ACTION OF DRAFT BOARDS AFFECTING FARM LABOR

The CHAIRMAN. Notwithstanding the action which you have taken to keep labor on the farm, to exempt farm laborers from the draft, in certain classes of essential farming, our reports from the field are that local draft boards are paying no attention to those directives; that they continue to take essential men from farms producing livestock, poultry, and dairy products vitally needed in the war program.

Within the last week they have taken out of my own county men whose absence from the farm means a reduced production of vital food products this crop year. While you have given them every opportunity to exempt needed farm labor, they are not exemptir g it.

Secretary WICKARD. I believe under the law these local boards are autonomous, are they not? Did not Congress provide that in the law?

The CHAIRMAN. That is true, and we are faced with a critical situation in which they are still taking them from the farms.

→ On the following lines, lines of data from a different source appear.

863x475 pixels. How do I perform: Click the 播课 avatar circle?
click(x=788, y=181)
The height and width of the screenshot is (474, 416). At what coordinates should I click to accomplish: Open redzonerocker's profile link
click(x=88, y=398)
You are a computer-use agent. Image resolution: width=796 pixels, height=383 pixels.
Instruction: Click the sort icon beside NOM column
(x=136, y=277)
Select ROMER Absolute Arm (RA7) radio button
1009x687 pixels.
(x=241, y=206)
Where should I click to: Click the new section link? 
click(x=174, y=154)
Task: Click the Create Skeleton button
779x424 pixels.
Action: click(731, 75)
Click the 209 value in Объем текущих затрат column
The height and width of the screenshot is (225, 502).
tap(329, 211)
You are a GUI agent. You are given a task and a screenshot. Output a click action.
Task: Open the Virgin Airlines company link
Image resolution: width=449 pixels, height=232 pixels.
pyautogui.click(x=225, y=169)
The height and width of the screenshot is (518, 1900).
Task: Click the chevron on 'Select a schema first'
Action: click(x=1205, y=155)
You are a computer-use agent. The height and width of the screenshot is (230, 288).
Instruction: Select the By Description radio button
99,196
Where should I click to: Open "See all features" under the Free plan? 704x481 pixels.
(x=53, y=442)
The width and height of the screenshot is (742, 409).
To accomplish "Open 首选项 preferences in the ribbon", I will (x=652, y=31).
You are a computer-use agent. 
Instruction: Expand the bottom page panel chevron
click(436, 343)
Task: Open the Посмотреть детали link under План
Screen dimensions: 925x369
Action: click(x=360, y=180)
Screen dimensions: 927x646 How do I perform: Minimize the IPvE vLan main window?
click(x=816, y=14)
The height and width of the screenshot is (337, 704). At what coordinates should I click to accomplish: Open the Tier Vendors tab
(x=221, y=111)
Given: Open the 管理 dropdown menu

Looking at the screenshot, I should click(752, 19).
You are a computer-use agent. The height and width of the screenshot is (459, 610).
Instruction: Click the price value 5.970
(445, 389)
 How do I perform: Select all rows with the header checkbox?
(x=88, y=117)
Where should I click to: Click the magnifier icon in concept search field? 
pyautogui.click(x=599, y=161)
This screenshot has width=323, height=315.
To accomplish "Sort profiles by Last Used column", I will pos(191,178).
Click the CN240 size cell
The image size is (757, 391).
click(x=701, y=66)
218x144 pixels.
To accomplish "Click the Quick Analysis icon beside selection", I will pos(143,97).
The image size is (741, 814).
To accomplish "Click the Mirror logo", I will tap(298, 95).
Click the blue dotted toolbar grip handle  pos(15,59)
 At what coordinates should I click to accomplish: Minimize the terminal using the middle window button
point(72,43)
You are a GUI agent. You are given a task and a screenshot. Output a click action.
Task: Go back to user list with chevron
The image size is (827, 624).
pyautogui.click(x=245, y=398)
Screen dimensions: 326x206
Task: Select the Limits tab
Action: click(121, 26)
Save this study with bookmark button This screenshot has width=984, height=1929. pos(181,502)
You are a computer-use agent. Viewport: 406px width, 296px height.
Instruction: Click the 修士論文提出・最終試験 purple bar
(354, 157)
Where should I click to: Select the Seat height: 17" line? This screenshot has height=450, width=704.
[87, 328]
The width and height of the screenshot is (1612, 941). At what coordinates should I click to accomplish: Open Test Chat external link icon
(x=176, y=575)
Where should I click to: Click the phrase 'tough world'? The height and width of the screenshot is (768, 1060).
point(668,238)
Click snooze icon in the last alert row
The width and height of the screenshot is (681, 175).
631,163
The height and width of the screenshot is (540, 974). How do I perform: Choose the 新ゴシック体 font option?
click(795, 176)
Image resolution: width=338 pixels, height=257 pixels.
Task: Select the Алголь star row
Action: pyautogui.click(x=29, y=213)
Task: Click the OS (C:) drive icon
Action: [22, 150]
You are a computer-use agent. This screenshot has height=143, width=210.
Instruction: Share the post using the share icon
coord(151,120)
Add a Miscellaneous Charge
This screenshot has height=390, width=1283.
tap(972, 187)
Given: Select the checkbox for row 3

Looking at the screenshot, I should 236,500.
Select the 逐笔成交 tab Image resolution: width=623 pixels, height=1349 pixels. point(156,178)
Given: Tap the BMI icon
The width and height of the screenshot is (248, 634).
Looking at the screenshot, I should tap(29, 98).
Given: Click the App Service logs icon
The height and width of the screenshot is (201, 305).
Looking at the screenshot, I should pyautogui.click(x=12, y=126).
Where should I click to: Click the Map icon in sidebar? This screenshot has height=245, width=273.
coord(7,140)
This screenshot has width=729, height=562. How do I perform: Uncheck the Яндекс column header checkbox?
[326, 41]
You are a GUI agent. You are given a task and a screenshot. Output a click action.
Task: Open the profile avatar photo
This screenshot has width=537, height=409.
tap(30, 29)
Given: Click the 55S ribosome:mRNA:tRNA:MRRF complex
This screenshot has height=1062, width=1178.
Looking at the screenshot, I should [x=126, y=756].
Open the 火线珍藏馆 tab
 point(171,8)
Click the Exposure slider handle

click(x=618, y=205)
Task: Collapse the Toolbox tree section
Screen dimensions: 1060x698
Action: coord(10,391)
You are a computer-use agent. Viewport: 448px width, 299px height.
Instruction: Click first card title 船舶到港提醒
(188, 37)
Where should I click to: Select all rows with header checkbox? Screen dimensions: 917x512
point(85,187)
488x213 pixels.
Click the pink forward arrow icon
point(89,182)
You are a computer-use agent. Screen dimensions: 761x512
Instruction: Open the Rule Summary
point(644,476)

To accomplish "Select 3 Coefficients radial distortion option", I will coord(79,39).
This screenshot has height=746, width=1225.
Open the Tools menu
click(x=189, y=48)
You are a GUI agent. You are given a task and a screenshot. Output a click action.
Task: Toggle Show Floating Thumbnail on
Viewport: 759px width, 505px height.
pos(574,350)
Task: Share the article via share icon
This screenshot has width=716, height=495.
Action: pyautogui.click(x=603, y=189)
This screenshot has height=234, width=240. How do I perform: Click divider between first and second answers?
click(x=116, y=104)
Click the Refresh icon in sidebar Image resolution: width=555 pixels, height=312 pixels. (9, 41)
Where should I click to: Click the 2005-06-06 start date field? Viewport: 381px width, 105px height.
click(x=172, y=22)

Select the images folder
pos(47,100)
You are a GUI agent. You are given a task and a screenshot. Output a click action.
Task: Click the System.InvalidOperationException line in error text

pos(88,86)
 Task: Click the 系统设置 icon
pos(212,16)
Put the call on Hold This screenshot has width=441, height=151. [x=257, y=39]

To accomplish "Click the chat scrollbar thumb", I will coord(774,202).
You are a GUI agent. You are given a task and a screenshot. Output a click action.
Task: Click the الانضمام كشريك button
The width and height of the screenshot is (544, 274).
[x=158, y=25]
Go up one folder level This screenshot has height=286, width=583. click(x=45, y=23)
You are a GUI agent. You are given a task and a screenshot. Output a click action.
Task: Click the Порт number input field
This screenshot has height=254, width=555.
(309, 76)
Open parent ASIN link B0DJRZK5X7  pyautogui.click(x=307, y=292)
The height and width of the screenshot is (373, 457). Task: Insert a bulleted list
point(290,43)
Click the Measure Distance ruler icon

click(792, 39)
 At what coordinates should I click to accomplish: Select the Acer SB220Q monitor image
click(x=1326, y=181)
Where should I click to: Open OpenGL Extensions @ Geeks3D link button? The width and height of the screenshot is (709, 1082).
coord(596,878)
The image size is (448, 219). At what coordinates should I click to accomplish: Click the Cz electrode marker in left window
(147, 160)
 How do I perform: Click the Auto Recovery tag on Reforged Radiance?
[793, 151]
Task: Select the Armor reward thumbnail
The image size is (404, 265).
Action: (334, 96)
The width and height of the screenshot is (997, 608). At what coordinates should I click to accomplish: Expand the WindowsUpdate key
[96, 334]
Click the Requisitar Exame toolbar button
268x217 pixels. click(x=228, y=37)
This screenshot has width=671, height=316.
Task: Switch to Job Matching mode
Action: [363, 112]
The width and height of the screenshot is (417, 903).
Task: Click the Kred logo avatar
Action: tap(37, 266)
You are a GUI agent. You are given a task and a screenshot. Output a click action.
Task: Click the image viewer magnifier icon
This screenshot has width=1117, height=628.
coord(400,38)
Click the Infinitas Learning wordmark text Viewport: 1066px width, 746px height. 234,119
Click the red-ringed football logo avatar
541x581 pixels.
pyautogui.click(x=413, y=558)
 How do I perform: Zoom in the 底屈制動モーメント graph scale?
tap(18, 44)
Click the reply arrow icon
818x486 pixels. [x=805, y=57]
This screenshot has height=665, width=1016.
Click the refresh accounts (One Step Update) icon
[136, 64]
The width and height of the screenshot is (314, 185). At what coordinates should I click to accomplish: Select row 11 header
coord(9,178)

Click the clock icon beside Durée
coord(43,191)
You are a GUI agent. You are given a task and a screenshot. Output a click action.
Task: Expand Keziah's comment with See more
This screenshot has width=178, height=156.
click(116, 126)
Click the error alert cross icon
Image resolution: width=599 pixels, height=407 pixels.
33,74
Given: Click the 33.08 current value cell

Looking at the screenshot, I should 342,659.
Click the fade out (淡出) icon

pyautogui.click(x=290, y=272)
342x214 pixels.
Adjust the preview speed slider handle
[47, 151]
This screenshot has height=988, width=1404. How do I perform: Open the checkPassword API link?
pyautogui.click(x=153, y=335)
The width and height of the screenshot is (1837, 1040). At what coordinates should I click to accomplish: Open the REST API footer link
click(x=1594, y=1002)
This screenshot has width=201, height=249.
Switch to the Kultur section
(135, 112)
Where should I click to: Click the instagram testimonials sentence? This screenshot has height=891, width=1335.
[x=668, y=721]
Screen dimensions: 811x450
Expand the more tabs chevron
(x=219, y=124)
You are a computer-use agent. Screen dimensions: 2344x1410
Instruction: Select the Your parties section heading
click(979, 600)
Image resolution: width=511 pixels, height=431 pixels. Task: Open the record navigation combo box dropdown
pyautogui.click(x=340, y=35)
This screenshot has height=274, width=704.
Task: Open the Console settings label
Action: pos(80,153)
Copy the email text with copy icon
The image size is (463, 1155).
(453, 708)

Secretary WICKARD. That is too bad, and I regret very much to hear it. I do not know what all the instructions have been, but those that we have seen are very specific on how they should leave these people on the farm.

Here is what we are up against. Some of these draft boards say that they have to choose between taking a man with dependents, or a single man working on a farm. It puts them in a pretty uncomfortable position.

Mr. TABER. Some of those local draft boards have been construing these instructions rather liberally, as far as farmers are concerned, and some of them have been construing them the other way. That is 'correct, is it not?

Secretary WICKARD. That is correct.

Mr. TABER. I get that in my own district. Some of them do very well and some of them do not. Your trouble is with your local boards. Whether the appeal boards are any better, I do not know. I have not found that they were, as yet.

The CHAIRMAN. They should give them less latitude.

Mr. TABER. Yes.

WAR MANPOWER COMMISSION'S DIRECTIVE CONCERNING FARM LABOR

The CHAIRMAN. Will you put into the record at this point, Mr. Secretary, the directive authorizing you to take over this work and in that connection distinguish between your jurisdiction and the jurisdiction of Mr. McNutt's organization?

Secretary WICKARD. That directive I have from Mr. McNutt's organization. I have the text of it right here. Do you want me to read it?

The CHAIRMAN. We will insert it verbatim in the record at this point, and you may give us orally the gist of it.

WAR MANPOWER COMMISSION

(Directive XVII)

FARM LABOR MOBILIZATION RESPONSIBILITIES IN DEPARTMENT OF AGRICULTURE

By virtue of the authority vested in me by Executive Orders Nos. 9139 and 9279, and having found, after consultation with the members of the War Manpower Commisison, that the measures hereinafter set forth will promote a more effective mobilization and utilization of the farm labor resources in the prosecution of the war through a more complete use of the facilities and personnel of the Department of Agriculture, it is hereby directed:

I. The Secretary of Agriculture, through such persons and employees (including uncompensated personnel) of the Department of Agriculture as he may designate and subject to policies and standards prescribed by the Chairman of the War Manpower Commission, and to the continuous review and appraisal of the War Manpower Commission, shall have full operating responsibility for the recruitment, placement, transfer, and utilization of agricultural workers, to the end that the labor requirements of agricultural production may be met.